À cet égard, RENAVE rapporte que 91,4 % des diagnostics de coronavirus ont été effectués à l’aide de techniques PCR et 8,4 % à l’aide de techniques de détection d’antigènes.
Depuis le début de la pandémie, compte tenu du fait que les données ne sont pas définitives et que les infections continuent d’augmenter la courbe, plus de 16 200 000 tests de diagnostic ont été effectués (822 000 PCR seulement entre le 6 et le 12 novembre 2020). Le taux cumulé des tests de diagnostic sur toute la période de la pandémie est de près de 344 pour 1 000 habitants.
« Les virus ont besoin d’une cellule d’un autre être vivant pour tirer parti de leur matériel moléculaire afin de se répliquer, car les virus sont acellulaires et ne possèdent qu’un acide nucléique d’ADN ou d’ARN, qu’il soit simple ou double brin », explique le Dr et microbiologiste Nelly Daniela Zurita.

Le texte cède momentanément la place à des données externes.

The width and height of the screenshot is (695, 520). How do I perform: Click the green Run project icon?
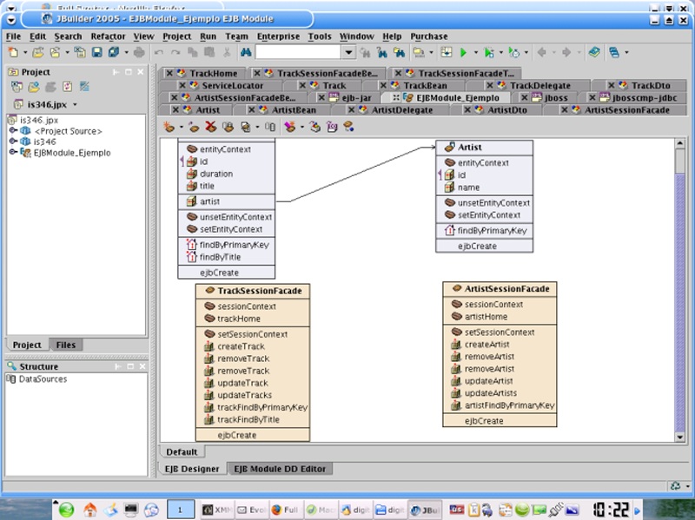(464, 53)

« Pour faire une PCR sur un virus, ou sur certaines bactéries difficiles à cultiver -exposition-, on procède à l’extraction et à la purification de leurs acides nucléiques. Ensuite, l’amplification logarithmique des régions spécifiques du microorganisme est effectuée ».
« Si le graphique final montre les fragments du matériel génétique du virus, cela confirme l’existence de l’agent pathogène dans l’échantillon biologique », dit-il.
« D’un résultat négatif de la PCR, on peut déduire que l’échantillon n’aurait pas été prélevé avec toutes les garanties de procédure ou qu’à ce moment-là, le virus ne se serait pas encore suffisamment reproduit dans le tissu respiratoire du patient -faute de quoi il serait négatif-« , précise-t-il.
Toute la procédure est effectuée manuellement ou automatiquement et, selon l’équipement utilisé, le résultat peut prendre de 2 à 7 heures environ.
L’une des PCR les plus utilisées dans le diagnostic du SRAS-CoV-2 est la PCR en temps réel. Cette technique utilise la fluorescence pour contrôler l’amplification du matériel génétique du virus, de sorte qu’une augmentation de la fluorescence au-delà d’un seuil sera considérée comme un résultat positif de détection du virus.
« Le stress temporaire du covid-19 nous a obligés à nous réinventer et à offrir à la société un plus d’efficacité puisque les échantillons qui nous parviennent au laboratoire ont énormément augmenté et que chaque patient a besoin d’une réponse urgente », explique le Dr Laura Cardeñoso Domingo.
« Le temps est précieux face à n’importe quelle maladie ou pendant une pandémie, mais il l’est encore plus à l’époque du coronavirus. C’est la clé pour prendre une décision clinique sur un patient nécessitant une admission à l’hôpital ou pour décider si une personne doit être confinée à la maison après le prélèvement d’un échantillon dans un centre de santé », dit-il.
De plus, à l’hôpital de la Princesa à Madrid, toute la capacité analytique de sa robotique est dédiée à 100% au service des patients. Ils analysent des paquets d’environ 1 600 échantillons par jour. C’est un autre exemple de notre raison d’être, la santé de la population », dit-il.